Supplied records:
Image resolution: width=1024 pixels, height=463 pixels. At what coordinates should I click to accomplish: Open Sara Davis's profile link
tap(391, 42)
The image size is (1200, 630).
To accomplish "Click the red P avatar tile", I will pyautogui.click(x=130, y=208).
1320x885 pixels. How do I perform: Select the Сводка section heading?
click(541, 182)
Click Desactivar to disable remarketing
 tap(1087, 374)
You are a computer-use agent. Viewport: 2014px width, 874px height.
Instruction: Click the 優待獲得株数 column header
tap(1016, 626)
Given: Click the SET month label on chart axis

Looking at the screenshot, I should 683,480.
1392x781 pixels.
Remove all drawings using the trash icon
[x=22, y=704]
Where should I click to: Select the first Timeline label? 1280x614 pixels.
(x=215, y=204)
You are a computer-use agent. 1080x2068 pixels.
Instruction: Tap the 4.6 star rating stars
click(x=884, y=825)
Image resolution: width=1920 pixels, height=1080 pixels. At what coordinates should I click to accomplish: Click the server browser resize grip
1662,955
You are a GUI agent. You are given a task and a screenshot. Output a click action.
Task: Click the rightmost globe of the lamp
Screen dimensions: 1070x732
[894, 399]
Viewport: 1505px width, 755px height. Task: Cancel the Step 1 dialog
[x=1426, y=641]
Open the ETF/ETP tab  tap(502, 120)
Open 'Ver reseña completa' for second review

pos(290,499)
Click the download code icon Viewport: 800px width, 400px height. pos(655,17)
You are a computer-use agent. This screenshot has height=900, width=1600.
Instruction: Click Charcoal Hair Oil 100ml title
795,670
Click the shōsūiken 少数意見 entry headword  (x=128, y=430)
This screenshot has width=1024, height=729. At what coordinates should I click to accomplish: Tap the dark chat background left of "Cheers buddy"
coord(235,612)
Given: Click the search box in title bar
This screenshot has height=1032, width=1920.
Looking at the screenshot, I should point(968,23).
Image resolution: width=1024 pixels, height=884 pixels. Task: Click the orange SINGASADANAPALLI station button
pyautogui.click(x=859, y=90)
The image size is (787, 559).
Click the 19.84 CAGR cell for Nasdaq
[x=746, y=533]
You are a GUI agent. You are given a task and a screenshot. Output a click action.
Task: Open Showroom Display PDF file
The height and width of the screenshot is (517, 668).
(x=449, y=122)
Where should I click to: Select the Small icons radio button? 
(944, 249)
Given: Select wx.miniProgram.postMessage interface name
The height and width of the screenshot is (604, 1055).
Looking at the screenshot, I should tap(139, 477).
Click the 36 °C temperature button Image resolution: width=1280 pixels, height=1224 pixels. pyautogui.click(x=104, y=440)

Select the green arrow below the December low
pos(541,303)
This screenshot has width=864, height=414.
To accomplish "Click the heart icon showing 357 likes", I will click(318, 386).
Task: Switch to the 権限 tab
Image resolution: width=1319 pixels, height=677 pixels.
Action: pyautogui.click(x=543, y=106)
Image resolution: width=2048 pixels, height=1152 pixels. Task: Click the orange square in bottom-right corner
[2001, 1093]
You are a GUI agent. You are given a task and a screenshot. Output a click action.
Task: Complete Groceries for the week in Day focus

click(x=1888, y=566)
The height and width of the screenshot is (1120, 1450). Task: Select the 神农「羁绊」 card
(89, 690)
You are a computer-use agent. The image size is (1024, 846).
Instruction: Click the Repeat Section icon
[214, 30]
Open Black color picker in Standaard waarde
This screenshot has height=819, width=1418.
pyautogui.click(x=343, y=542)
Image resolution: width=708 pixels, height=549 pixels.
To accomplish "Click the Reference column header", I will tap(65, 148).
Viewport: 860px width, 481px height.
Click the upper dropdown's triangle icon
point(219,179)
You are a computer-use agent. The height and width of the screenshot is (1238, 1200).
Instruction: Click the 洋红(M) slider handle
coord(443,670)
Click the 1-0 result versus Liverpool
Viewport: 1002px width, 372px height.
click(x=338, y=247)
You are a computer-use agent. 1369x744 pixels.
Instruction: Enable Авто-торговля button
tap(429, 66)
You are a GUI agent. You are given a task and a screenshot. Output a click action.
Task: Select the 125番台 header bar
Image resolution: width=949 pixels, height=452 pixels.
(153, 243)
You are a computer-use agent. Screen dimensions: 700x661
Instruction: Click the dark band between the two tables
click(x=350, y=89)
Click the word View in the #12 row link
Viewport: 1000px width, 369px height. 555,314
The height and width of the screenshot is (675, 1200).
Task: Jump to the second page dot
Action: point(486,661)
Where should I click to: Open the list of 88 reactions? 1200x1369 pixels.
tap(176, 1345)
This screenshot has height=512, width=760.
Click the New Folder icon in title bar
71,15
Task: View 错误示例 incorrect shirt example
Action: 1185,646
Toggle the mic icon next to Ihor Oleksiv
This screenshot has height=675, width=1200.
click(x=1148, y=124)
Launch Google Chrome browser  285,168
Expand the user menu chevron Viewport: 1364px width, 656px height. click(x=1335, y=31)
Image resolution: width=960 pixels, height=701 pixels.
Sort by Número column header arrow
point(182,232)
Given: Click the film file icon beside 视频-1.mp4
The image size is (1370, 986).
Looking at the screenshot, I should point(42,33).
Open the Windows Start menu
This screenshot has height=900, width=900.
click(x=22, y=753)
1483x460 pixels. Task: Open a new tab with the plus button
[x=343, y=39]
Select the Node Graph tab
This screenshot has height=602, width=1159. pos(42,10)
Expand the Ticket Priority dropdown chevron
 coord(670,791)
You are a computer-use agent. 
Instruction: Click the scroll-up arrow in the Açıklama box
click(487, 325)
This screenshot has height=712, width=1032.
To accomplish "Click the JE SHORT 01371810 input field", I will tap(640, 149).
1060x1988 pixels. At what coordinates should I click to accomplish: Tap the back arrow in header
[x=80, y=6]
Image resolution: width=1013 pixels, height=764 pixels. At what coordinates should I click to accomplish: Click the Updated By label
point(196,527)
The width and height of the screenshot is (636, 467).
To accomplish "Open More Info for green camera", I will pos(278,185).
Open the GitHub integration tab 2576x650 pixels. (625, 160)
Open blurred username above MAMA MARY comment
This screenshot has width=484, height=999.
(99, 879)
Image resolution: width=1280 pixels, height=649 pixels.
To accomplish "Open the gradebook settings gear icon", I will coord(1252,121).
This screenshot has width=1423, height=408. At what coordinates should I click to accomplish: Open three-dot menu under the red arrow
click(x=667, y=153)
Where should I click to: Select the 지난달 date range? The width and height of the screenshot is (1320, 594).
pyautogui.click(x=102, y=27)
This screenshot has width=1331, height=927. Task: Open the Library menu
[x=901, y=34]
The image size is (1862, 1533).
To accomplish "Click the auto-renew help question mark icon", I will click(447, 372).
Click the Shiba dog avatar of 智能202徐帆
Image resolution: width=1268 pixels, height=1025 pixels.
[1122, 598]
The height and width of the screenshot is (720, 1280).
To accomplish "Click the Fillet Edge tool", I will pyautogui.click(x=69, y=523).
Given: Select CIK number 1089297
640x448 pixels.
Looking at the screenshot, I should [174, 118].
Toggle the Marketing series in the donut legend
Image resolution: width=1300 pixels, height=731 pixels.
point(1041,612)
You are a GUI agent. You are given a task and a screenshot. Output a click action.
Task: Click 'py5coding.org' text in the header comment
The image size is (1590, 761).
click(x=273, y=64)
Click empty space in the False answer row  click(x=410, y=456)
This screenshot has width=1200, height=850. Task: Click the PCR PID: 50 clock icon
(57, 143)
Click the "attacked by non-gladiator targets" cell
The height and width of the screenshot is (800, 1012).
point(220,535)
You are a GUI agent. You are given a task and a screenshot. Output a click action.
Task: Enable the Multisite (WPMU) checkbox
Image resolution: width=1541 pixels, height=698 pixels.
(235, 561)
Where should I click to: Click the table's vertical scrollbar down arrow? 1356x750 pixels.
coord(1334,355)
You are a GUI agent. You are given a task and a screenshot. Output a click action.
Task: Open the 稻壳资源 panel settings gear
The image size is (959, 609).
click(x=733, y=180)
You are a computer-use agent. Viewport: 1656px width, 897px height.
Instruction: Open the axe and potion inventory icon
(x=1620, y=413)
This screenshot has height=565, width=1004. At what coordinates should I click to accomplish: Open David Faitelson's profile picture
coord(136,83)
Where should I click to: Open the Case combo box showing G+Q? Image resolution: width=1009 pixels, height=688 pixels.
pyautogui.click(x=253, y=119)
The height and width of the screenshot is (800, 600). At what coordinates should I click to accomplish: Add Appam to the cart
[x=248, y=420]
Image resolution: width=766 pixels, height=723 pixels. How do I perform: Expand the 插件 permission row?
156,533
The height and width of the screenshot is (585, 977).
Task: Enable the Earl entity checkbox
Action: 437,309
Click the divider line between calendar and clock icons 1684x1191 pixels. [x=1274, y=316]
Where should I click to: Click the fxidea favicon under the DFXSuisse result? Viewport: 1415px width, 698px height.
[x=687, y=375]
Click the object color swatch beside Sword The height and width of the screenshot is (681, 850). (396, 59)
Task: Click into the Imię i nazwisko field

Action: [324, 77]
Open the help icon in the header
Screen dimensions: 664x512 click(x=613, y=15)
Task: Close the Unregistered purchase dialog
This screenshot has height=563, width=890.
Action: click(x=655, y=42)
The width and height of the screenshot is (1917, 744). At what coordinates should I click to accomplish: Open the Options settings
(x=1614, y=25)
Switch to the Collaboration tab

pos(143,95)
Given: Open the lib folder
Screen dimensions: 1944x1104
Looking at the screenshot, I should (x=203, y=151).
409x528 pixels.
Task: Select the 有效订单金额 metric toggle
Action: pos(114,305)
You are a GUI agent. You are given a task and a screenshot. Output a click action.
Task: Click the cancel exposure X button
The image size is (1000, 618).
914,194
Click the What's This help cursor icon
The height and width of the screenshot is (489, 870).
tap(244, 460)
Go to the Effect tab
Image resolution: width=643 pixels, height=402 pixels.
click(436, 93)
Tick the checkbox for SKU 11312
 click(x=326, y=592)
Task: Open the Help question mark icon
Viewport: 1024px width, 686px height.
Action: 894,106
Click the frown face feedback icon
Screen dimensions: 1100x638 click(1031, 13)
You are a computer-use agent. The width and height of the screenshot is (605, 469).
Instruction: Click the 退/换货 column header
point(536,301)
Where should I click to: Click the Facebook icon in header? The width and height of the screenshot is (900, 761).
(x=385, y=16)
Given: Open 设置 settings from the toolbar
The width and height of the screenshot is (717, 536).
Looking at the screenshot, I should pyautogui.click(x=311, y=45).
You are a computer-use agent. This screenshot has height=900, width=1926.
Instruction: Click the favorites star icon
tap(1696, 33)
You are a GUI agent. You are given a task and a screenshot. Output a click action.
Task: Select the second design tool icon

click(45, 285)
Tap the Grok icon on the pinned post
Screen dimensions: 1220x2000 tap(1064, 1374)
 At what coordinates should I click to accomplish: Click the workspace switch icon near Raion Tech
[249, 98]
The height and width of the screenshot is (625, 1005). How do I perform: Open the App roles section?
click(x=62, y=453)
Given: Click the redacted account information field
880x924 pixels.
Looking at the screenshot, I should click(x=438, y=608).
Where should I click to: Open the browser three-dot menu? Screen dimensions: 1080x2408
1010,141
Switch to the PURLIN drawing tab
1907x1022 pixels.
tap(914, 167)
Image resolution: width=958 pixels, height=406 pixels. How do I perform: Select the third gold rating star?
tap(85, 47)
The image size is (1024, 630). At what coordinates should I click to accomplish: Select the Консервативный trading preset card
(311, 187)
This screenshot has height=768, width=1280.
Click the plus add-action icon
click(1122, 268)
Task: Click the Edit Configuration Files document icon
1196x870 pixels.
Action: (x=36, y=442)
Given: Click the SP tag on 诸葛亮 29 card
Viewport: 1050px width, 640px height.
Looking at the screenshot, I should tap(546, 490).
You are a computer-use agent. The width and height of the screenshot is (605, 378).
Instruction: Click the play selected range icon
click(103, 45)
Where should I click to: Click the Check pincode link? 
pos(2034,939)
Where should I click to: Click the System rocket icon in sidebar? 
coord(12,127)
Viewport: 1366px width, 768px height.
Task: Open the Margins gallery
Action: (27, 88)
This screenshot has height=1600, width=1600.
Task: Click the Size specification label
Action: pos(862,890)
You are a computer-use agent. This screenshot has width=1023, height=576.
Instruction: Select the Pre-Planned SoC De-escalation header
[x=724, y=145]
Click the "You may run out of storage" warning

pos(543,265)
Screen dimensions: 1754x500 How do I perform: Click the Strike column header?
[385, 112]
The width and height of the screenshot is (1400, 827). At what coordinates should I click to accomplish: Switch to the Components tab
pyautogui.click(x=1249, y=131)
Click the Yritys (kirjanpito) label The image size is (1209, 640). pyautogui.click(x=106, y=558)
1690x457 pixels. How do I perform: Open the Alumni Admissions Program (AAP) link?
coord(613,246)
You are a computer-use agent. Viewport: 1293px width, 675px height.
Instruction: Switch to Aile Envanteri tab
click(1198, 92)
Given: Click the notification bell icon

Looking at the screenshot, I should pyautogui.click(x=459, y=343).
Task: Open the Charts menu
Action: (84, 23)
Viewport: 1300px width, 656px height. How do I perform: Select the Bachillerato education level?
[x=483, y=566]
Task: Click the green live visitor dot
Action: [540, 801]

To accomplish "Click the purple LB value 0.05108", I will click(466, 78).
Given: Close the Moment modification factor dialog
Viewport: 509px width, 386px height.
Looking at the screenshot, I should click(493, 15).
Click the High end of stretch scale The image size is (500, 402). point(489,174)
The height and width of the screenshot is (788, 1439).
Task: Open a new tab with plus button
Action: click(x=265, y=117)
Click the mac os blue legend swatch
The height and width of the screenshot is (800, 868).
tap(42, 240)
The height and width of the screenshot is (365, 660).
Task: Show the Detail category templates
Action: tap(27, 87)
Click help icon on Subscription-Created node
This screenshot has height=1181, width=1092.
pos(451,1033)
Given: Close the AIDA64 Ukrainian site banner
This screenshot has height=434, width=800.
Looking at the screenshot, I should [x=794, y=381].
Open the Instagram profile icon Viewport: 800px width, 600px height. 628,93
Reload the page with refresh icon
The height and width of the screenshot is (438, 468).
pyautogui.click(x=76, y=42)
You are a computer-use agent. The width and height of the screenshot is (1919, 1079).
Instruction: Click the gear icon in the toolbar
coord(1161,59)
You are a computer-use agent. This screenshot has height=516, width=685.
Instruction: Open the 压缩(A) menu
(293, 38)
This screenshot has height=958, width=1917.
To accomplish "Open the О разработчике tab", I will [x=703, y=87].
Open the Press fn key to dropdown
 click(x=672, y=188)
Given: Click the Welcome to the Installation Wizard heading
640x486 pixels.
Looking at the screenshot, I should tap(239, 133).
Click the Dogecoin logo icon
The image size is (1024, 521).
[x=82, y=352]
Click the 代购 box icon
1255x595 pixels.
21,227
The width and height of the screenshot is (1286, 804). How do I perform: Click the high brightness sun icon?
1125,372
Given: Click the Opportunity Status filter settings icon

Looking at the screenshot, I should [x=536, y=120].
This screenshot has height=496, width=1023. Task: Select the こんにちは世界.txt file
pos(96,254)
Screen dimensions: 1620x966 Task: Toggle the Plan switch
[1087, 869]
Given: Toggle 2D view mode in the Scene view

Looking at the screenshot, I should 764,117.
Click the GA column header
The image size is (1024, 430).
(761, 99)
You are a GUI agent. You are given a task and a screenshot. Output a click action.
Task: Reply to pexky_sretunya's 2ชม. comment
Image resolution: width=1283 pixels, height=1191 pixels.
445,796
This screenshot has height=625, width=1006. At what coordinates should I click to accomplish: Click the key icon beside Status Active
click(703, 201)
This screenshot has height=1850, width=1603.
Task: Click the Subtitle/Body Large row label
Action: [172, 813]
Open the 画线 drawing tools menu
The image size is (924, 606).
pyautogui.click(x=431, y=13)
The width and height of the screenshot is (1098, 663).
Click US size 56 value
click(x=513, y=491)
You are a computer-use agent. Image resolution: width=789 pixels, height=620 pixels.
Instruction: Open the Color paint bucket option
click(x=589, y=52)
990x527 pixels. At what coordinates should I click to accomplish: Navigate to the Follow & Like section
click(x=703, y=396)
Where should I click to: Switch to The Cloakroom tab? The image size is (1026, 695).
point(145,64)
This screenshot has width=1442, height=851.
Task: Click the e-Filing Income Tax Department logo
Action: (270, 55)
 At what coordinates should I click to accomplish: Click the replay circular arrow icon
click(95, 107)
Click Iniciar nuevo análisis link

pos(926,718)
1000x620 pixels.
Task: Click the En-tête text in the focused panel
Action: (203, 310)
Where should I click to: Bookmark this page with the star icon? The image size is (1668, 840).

Task description: Wherever the string "question" appears in the data above, copy the line it sits in.

Written answer:
To accomplish "Click the auto-renew help question mark icon", I will click(447, 372).
Task: Open the Help question mark icon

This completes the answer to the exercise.